# Conditional density and variance of Nadaraya-Watson model

Given $N$ data points $x$ and $N$ targets $t$, considering a new point $x$ and the corresponding new target $t$, what would be:

• The conditional density
• The conditional mean
• variance

$$p(x,t) = \frac{1}{N}\sum_{n=1}^Nf(x - x_t, t - t_n)$$

Where the kernel is an isotropic Gaussian with mean $(0,0)$ and covariance is $\sigma^2I$, in terms of $k(x, x_n)$?

How do you verify that the sum of the functions = 1, since it is a distribution?

• This can be found in any textbook on nonparametric econometrics; see Li & Racine (2006), for example. Commented May 5, 2014 at 5:35
• What is your observation? X? And you're doing an inference about the variable $t$, is it right? Please make this clear. Commented May 5, 2014 at 8:06
• A nice introduction to the Nadaraya-Watson estimator can be found through Bruce Hansen's (University of Wisconsin-Madison) online lecture notes ssc.wisc.edu/~bhansen/718/NonParametrics2.pdf.
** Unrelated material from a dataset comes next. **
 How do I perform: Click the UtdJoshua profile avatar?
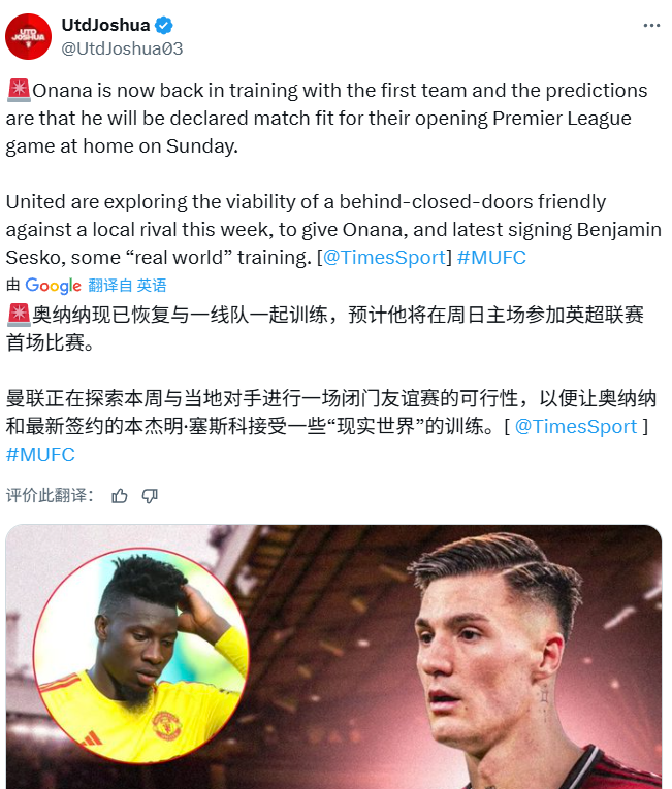point(28,37)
Commented Aug 25, 2016 at 1:14

Here you have well described the conditional density (with $y$ in the place of your $t$): http://en.wikipedia.org/wiki/Kernel_regression#Derivation
The conditional density is the $f(y|x) = \frac{f(x,y)}{f(x)}$.
The conditional mean would be the mean for that density $E(Y|X)$ and the same thing for variance $E(Y-E(Y|X)|X)$.
It is the integral of the conditional density $f(y|X)$ over all y that shall be equal to 1. That will lead you to an integral of all K functions.